- **Work instructions**
Write out every line below that includes the word "agent".

- **Records for processing**
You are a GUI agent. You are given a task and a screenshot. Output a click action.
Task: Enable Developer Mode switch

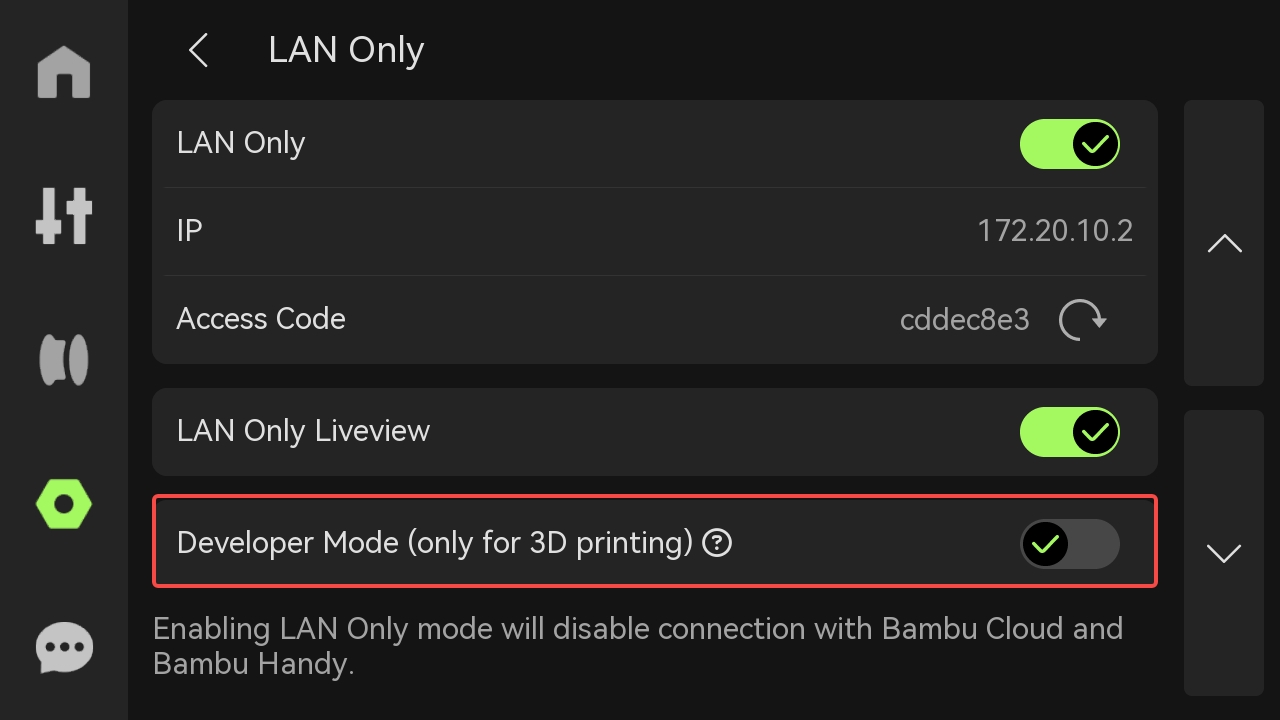pyautogui.click(x=1069, y=543)
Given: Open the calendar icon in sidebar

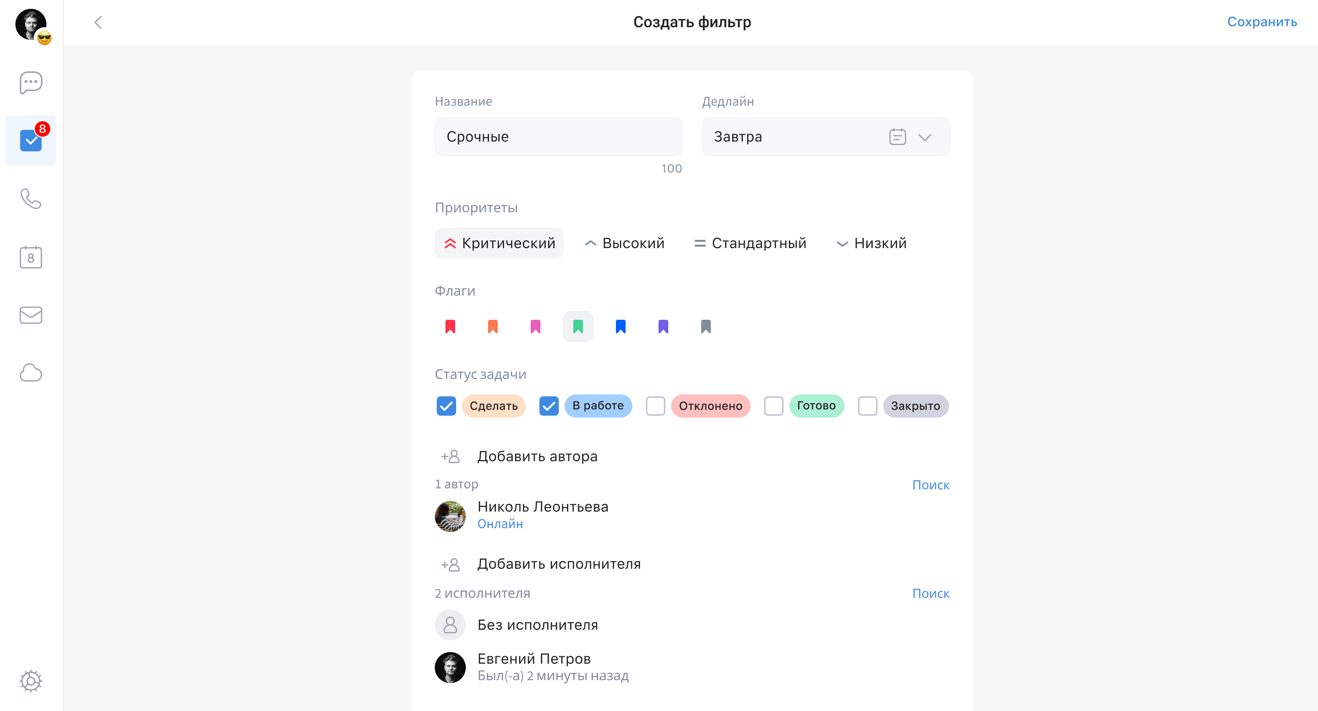Looking at the screenshot, I should (x=31, y=257).
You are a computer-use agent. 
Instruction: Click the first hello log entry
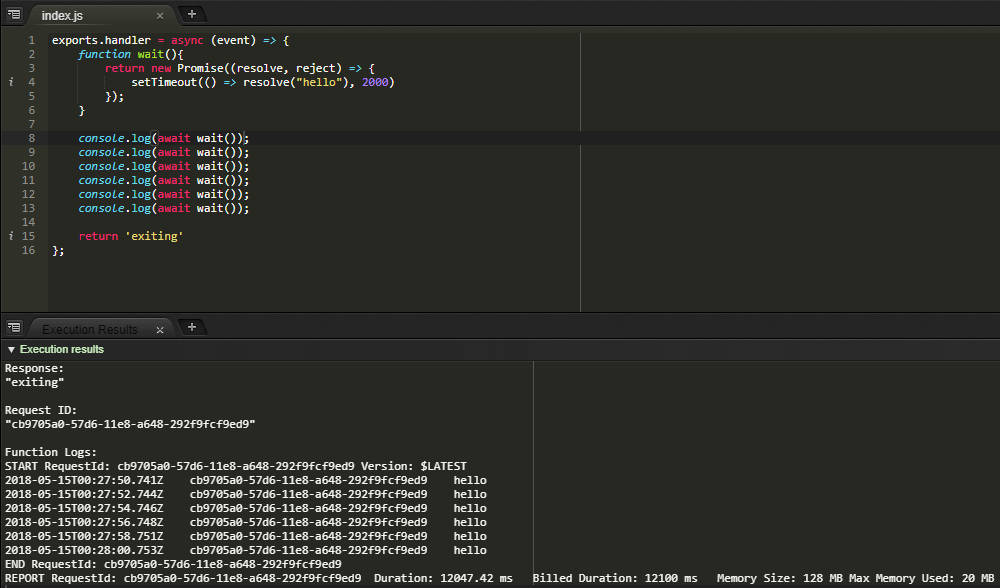coord(470,480)
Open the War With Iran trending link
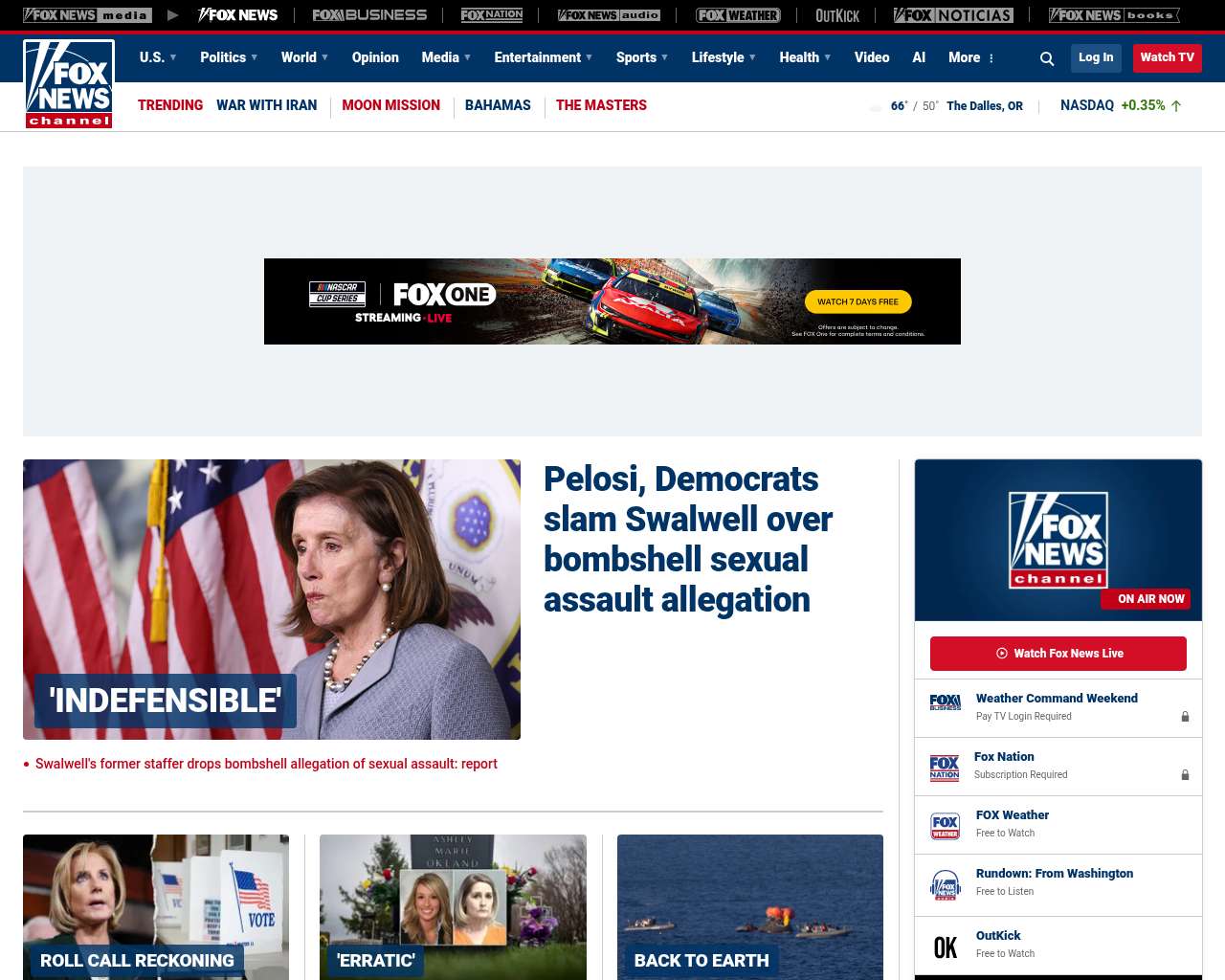The height and width of the screenshot is (980, 1225). coord(266,105)
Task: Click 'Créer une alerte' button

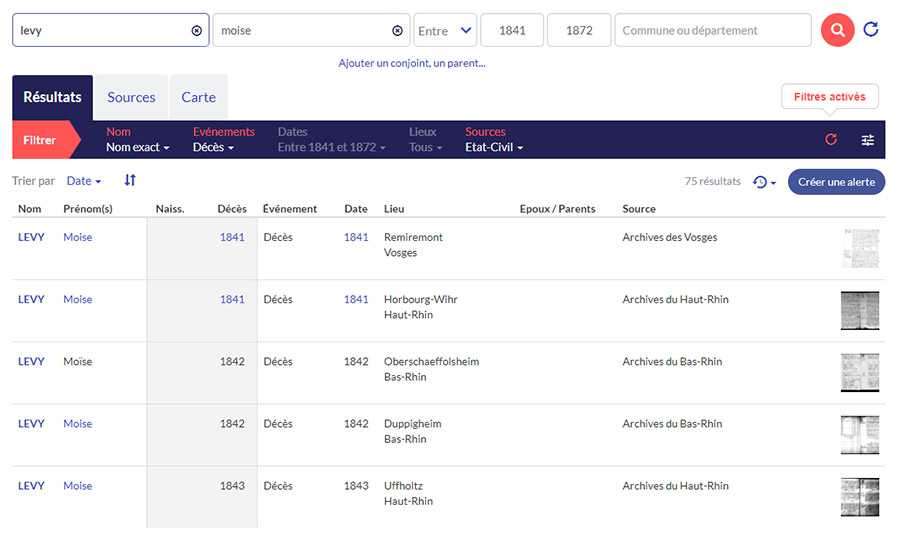Action: pos(836,182)
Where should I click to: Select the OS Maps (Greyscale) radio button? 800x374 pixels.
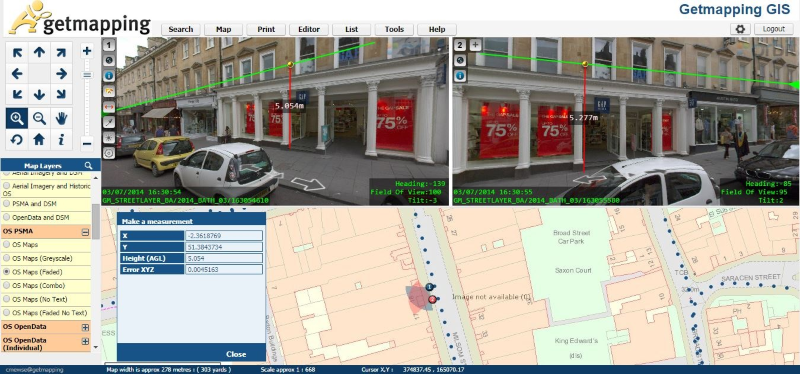(7, 258)
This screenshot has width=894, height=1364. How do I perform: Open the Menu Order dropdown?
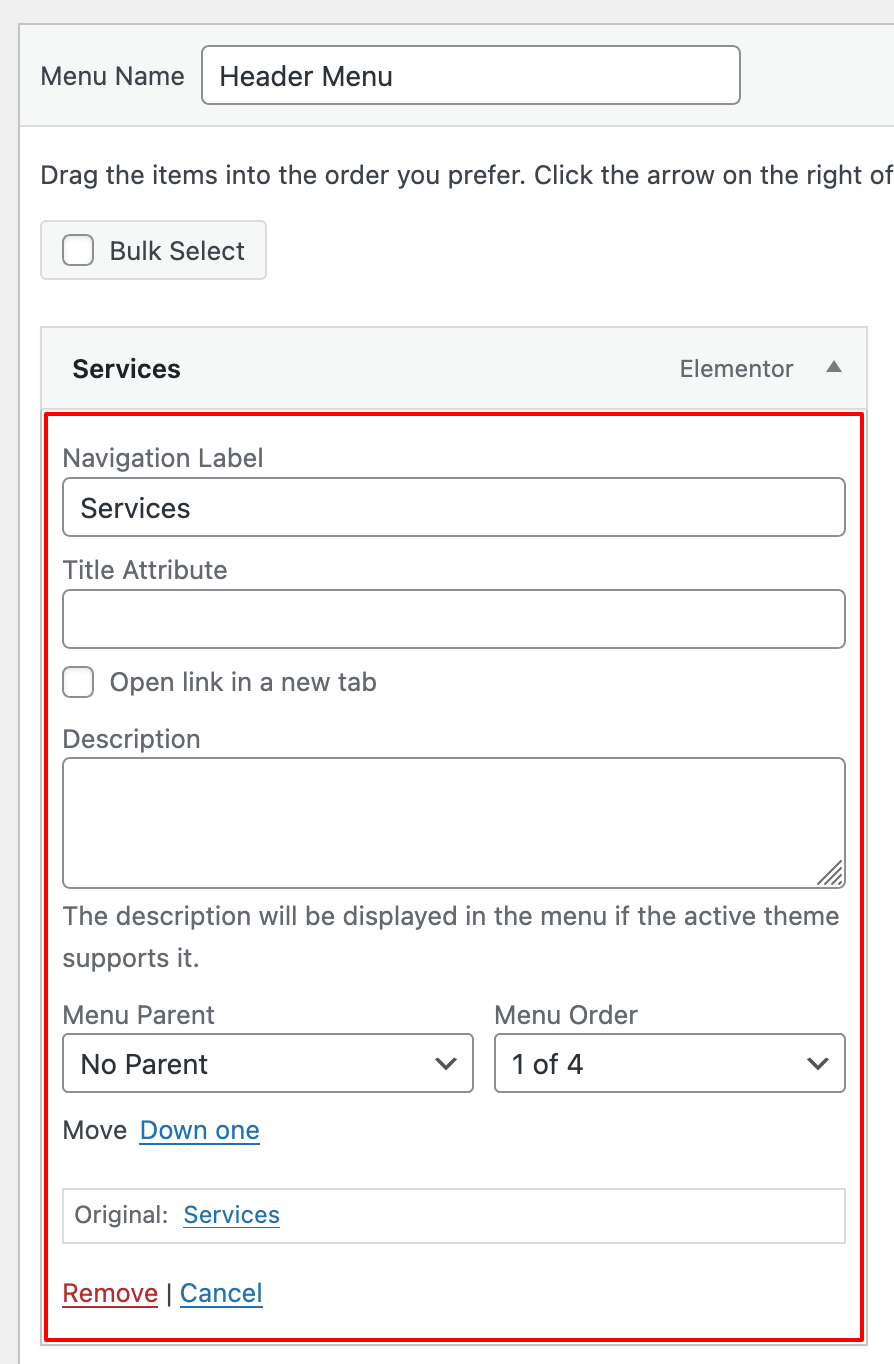(x=669, y=1064)
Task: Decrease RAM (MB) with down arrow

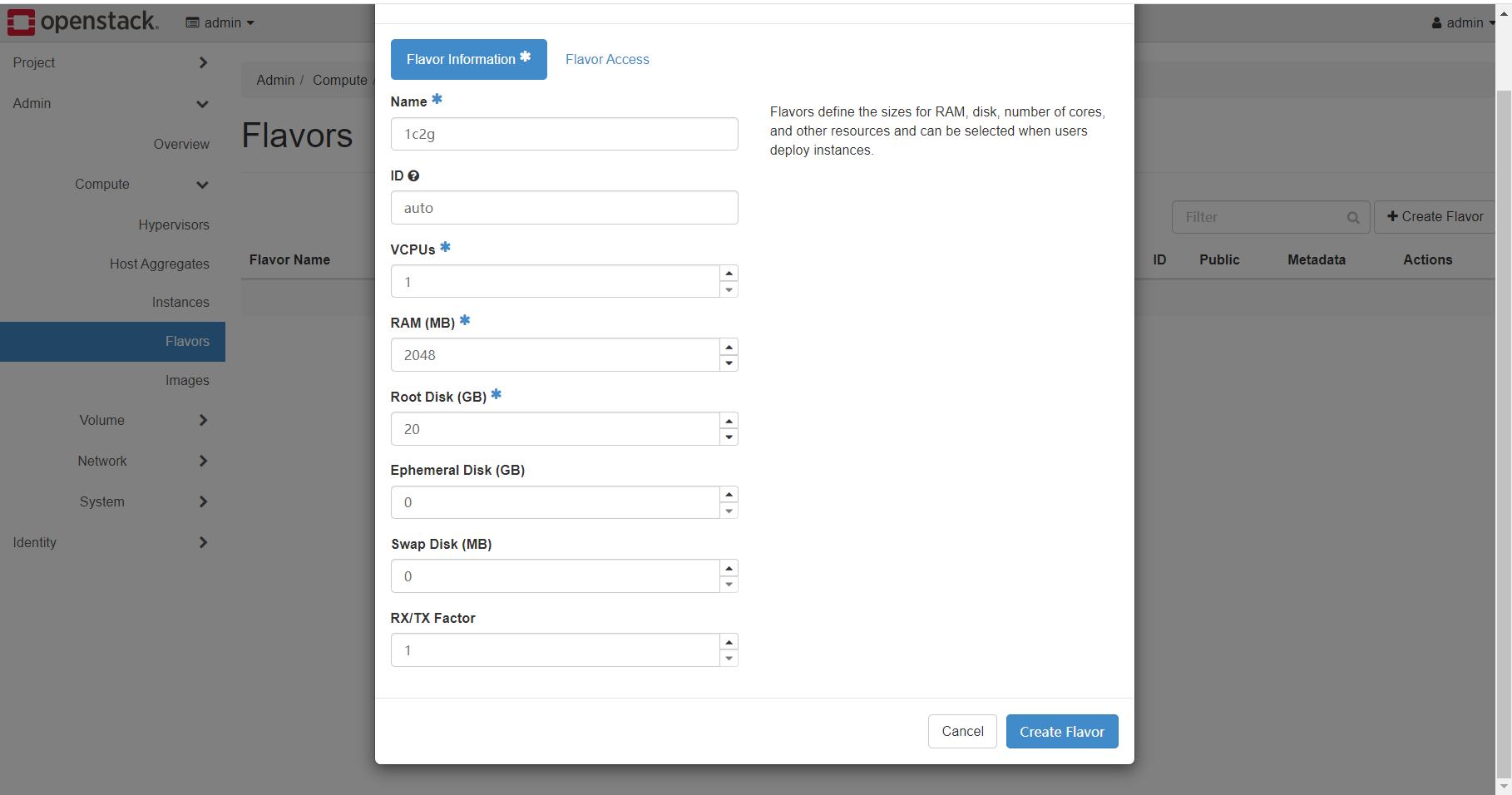Action: click(x=729, y=363)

- **Response**
You are a GUI agent. You are given a task and a screenshot. Output a click action.
You are a computer-use agent. 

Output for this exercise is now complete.